**Passage to read**
※ ※ ※

No, Moneyman was not the kind of person who would hire a chopper to be ferried to a harambee to donate a few thousand shillings, which many Kenyan politicians do to wow voters in dusty, remote counties.

Moneyman was a miserly man who did not even spare himself in his warped sense of saving. Simply put, he believed he could get rich by not spending a coin. His strange sense of austerity saw him move in to live with other people, and instead of helping pay bills, he would shamelessly offer to loan his hosts some cash which he harassed them to pay back.

It was about Moneyman that I was thinking when this whole austerity measures drive came about.

For while I think the pay-cut debate is of good symbolic value, my very honest view is that you can only cut costs up to a point where whittling a coin more would starve the State machinery of resources to run smoothly and efficiently.

And while you may, like Moneyman, save quite a tidy sum by ferreting out ghost workers, tenderpreneurs and other conduits of waste, it stands to common sense that you do not get rich by spending less and less. You get rich by making more than you spend. Our people even have a saying that goes: A coin is enticed with another, which means you must spend something wisely to gain some more.

So here is my two cents worth on how to lower wasteful spending in government. First, the primary job of government is creating a conducive environment for its citizens and other legal entities to prosper.

※ ※ ※

**What to do**
Quote in full every sentence of the austerity column above that mentions Moneyman by name.

※ ※ ※

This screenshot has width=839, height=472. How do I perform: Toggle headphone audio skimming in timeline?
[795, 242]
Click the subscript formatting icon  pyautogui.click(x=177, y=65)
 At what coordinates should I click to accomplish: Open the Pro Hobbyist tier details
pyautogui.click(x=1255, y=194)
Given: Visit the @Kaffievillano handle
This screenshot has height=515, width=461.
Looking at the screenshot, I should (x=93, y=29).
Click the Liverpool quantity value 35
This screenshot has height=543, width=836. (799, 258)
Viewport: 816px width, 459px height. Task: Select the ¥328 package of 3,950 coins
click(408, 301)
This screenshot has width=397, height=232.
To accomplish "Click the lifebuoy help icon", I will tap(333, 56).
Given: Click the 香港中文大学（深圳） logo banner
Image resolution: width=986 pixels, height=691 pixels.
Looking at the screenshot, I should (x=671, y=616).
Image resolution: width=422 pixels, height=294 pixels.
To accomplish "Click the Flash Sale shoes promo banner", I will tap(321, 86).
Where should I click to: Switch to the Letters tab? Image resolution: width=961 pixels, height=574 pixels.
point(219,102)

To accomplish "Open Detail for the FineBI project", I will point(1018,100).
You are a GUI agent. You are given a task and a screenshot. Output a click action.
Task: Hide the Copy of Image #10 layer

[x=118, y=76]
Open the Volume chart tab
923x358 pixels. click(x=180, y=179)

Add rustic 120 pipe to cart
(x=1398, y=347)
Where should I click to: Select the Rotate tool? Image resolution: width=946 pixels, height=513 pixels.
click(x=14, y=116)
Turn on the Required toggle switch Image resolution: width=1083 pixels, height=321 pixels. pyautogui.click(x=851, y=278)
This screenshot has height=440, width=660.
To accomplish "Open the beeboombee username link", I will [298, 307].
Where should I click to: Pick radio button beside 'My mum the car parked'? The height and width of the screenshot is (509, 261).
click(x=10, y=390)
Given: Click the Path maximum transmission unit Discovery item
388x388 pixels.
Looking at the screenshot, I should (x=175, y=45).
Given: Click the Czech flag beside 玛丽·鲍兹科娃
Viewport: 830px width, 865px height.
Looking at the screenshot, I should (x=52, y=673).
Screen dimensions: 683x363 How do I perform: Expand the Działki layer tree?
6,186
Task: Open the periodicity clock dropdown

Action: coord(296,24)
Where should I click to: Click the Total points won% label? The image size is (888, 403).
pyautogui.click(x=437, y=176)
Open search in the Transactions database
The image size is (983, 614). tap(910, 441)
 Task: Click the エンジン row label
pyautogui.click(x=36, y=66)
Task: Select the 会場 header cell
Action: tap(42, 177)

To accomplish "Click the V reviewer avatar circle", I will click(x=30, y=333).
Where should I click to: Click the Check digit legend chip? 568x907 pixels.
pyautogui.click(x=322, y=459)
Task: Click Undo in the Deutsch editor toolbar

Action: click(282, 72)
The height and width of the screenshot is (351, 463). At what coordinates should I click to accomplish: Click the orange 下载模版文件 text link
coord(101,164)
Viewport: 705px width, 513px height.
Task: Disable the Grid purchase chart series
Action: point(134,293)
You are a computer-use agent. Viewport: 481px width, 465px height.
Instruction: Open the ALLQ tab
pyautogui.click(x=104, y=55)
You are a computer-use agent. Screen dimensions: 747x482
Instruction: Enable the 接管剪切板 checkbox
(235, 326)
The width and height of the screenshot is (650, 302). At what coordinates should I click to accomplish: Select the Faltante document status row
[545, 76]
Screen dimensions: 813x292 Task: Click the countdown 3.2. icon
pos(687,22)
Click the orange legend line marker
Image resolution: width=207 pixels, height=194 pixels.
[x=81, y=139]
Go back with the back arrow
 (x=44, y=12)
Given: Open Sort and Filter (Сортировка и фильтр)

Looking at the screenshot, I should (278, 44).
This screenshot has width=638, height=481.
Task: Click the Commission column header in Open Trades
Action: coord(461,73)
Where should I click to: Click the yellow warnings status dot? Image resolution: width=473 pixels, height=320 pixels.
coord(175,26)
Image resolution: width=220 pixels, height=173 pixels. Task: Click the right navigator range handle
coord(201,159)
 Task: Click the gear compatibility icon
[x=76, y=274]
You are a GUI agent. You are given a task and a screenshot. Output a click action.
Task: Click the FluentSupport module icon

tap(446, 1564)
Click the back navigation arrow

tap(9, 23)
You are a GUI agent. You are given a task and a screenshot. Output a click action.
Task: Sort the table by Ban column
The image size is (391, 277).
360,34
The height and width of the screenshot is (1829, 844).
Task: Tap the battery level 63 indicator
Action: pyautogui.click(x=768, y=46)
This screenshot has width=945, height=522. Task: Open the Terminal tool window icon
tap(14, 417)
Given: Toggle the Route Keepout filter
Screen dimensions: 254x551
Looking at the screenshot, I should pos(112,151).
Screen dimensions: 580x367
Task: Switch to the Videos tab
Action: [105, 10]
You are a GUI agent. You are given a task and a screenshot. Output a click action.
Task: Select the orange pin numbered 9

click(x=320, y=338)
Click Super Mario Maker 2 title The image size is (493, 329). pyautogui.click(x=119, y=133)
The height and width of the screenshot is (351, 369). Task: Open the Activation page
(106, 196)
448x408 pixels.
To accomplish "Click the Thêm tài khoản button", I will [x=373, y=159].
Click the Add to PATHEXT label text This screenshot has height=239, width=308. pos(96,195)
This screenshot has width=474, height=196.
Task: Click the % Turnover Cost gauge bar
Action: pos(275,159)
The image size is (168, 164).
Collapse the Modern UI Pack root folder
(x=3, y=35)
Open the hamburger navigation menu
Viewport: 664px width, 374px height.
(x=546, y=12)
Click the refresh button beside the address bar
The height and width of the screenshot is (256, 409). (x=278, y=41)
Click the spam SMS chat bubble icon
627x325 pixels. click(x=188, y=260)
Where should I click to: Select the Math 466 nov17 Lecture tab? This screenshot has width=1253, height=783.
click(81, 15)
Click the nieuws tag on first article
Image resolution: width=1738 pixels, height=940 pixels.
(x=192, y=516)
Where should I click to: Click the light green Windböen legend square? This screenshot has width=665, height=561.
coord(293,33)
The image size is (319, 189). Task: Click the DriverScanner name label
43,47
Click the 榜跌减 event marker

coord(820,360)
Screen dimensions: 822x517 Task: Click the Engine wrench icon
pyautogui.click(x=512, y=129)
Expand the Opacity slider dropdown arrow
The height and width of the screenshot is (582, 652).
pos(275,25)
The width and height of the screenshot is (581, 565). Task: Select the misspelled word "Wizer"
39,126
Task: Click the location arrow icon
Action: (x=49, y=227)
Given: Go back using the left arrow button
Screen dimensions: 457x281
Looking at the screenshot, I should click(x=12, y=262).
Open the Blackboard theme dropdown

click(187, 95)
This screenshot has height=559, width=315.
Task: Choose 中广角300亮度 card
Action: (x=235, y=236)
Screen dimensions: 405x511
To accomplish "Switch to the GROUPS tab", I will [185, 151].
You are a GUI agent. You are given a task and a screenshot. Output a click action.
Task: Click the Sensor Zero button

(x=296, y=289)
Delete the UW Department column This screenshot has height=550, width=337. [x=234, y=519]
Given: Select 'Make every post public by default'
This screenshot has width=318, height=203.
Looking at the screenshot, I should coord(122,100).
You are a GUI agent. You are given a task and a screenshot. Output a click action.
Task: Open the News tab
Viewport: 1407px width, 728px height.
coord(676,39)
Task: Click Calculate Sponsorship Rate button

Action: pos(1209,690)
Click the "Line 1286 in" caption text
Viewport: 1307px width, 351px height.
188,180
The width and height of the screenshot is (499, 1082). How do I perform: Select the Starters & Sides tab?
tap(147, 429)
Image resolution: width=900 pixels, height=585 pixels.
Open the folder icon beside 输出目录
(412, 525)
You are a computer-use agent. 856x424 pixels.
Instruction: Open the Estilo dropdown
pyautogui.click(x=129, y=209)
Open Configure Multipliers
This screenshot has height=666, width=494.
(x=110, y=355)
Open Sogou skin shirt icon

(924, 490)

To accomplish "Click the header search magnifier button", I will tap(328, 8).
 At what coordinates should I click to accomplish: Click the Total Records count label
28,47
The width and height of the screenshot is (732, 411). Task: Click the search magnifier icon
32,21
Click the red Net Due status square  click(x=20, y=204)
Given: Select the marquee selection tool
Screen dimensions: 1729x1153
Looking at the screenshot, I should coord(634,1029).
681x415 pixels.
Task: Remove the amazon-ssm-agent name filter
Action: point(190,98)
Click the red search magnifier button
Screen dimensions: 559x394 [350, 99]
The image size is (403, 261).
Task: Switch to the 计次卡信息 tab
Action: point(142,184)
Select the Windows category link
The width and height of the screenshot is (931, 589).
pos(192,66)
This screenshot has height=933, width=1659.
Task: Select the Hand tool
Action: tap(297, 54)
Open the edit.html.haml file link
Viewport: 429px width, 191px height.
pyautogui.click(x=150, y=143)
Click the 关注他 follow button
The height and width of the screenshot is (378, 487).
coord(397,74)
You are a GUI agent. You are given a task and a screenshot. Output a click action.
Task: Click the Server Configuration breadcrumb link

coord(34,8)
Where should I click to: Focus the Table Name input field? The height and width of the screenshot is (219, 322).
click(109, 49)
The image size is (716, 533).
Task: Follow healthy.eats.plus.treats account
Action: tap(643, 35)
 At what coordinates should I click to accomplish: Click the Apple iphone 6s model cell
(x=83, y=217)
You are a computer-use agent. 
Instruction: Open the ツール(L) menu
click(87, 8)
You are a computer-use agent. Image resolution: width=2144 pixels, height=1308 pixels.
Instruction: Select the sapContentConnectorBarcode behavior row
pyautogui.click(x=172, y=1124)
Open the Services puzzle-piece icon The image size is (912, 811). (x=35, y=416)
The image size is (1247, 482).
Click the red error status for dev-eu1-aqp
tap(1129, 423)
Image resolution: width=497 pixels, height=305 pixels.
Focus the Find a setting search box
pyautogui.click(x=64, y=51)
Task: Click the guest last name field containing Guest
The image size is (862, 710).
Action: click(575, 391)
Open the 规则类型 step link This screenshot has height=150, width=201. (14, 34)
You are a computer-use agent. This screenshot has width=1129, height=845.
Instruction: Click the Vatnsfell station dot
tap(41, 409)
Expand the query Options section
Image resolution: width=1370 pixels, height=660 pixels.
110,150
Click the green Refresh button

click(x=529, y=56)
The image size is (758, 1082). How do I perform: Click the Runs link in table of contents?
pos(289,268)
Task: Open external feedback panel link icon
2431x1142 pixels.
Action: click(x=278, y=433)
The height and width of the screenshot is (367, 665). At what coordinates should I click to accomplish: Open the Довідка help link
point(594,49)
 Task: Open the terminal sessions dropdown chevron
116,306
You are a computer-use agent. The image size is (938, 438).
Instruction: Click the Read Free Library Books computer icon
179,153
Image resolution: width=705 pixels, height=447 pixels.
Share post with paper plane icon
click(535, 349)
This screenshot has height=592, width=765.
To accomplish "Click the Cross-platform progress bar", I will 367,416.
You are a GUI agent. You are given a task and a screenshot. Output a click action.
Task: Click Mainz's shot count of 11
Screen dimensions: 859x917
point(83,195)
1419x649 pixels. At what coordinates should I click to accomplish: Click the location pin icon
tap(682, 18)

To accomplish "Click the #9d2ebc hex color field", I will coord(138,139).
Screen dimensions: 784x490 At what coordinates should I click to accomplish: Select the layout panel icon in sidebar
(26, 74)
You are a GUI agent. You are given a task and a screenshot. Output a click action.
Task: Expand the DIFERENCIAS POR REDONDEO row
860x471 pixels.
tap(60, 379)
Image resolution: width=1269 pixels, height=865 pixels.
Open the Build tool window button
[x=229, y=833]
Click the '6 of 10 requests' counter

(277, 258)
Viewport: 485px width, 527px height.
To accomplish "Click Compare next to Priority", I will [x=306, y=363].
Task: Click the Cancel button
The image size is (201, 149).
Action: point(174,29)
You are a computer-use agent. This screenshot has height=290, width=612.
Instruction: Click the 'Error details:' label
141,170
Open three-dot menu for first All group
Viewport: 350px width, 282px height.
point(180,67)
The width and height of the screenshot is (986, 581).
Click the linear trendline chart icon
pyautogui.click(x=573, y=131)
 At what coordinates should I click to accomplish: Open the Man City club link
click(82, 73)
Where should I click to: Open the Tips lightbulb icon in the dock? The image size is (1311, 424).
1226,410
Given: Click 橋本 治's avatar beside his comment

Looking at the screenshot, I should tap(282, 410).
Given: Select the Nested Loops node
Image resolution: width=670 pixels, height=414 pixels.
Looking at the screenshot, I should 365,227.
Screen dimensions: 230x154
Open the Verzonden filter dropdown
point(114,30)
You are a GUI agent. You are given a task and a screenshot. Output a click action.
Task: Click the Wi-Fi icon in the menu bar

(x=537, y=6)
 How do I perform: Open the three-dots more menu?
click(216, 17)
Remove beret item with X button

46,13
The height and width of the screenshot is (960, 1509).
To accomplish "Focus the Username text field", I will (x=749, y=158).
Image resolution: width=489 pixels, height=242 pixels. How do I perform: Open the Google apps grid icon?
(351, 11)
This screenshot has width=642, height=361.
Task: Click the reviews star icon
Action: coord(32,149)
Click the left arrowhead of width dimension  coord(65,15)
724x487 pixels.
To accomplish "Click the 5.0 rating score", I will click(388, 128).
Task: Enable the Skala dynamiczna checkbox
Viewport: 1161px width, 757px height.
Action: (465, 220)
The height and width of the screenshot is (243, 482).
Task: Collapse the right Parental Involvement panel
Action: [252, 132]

※ ※ ※

**Exercise output**
1. "No, Moneyman was not the kind of person who would hire a chopper to be ferried to a harambee to donate a few thousand shillings, which many Kenyan politicians do to wow voters in dusty, remote counties."
2. "Moneyman was a miserly man who did not even spare himself in his warped sense of saving."
3. "It was about Moneyman that I was thinking when this whole austerity measures drive came about."
4. "And while you may, like Moneyman, save quite a tidy sum by ferreting out ghost workers, tenderpreneurs and other conduits of waste, it stands to common sense that you do not get rich by spending less and less."